▸ Objectif visé: D'après le texte sur l'attaque de Koutougou, combien de soldats burkinabè se sont sacrifiés le 19 août ?

▸ Extrait du texte:

Attaques terroristes : « Eviter la surenchère politicienne »

Le bilan est lourd. Très lourd. La douleur est immense. Incommensurable. Le 19 août, à Koutougou dans le Soum, face à une attaque terroriste d’« envergure » contre leur détachement militaire, 24 valeureux soldats burkinabè ont décidé de se sacrifier pour la défense de la patrie.

C’est la plus grosse perte jamais enregistrée par l’armée burkinabè depuis le début de cette guerre asymétrique. Il n’en fallait pas plus pour que certains politiciens ruent dans les brancards appelant à la démission hic et nunc du gouvernement. Non ! Il faut savoir raison garder.

Le Burkina Faso se trouve dans une situation tellement critique que sa classe politique doit se garder de toute fébrilité ou de toute velléité de récupération politique du terrorisme. Face à un ennemi plus que jamais déterminé, la meilleure riposte qui sied est celle de la clairvoyance, du sursaut patriotique, de l’unité d’action.

▸ Données fournies:
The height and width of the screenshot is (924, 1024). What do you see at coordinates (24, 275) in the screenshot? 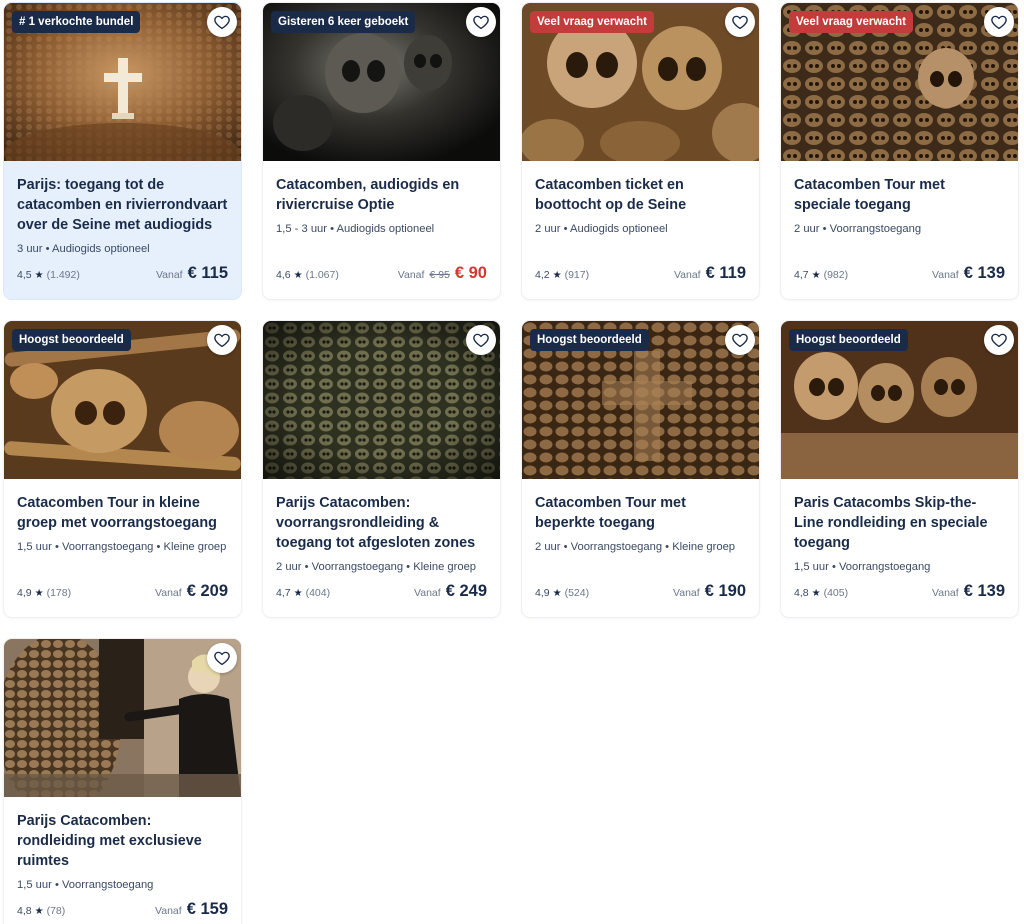
I see `rating-value: 4,5` at bounding box center [24, 275].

▸ Réponse attendue: 24 soldats burkinabè.